■ **VORGEGEBENER ABSCHNITT**:
---
Dieser Mann ist der Meinung, dass es eines Ortes, an dem der Verfolgung von Jüdinnen gedacht wird, nicht würdig sei, dass eine Muslima, eine Kopftuchträgerin, führt. Er assoziiert dabei den Iran und den dortigen Kopftuchzwang. Die junge Studentin unterscheidet zwischen Zwang und einer freiwilligen persönlichen Entscheidung dies zu tun. Das ist für ihn völlig irrelevant. Kopftuchtragende Muslima sollten an diesem Ort nicht führen, sagt er. Punkt.
Wir sind erschüttert. Die Individualität dieser jungen Frau spielt für ihn keinerlei Rolle. Wo ist hier die Würde des Menschen? Und wer wird davon ausgeschlossen?
---
■ **INHALT DES DATENSATZES**:
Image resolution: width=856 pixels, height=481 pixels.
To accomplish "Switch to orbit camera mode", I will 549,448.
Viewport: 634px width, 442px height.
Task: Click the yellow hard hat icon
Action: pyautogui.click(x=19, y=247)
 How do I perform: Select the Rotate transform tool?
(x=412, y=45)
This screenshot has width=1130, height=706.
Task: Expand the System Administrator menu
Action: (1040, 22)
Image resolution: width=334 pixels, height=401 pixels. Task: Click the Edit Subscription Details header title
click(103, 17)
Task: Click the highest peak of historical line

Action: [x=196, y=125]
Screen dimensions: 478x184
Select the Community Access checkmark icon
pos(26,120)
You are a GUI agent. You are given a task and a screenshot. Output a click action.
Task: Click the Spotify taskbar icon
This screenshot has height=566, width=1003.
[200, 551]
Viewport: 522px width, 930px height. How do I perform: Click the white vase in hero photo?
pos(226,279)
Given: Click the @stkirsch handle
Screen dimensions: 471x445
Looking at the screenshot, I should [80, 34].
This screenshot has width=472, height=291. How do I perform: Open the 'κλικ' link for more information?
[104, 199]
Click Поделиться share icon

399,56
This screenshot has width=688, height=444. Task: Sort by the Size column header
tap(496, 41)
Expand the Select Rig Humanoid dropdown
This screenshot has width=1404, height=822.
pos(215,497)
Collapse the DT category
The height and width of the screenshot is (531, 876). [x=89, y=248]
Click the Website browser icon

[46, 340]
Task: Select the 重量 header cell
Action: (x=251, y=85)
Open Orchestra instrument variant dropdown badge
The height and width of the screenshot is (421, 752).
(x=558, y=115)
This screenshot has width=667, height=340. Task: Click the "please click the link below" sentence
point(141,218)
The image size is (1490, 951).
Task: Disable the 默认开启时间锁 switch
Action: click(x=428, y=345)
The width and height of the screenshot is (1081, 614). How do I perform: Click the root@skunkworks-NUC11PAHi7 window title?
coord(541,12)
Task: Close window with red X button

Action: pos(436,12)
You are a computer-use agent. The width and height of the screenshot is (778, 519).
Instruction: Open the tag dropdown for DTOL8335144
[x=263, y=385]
---
■ **AUSZUFÜHRENDE AUFGABE**:
Kannst du den vorgegebenen Abschnitt vollständig und Wort für Wort unverändert herausschreiben? Das Material stammt aus einer anderen Quelle als der Abschnitt.

■ **ERLEDIGTE ÜBUNG**:
Dieser Mann ist der Meinung, dass es eines Ortes, an dem der Verfolgung von Jüdinnen gedacht wird, nicht würdig sei, dass eine Muslima, eine Kopftuchträgerin, führt. Er assoziiert dabei den Iran und den dortigen Kopftuchzwang. Die junge Studentin unterscheidet zwischen Zwang und einer freiwilligen persönlichen Entscheidung dies zu tun. Das ist für ihn völlig irrelevant. Kopftuchtragende Muslima sollten an diesem Ort nicht führen, sagt er. Punkt.
Wir sind erschüttert. Die Individualität dieser jungen Frau spielt für ihn keinerlei Rolle. Wo ist hier die Würde des Menschen? Und wer wird davon ausgeschlossen?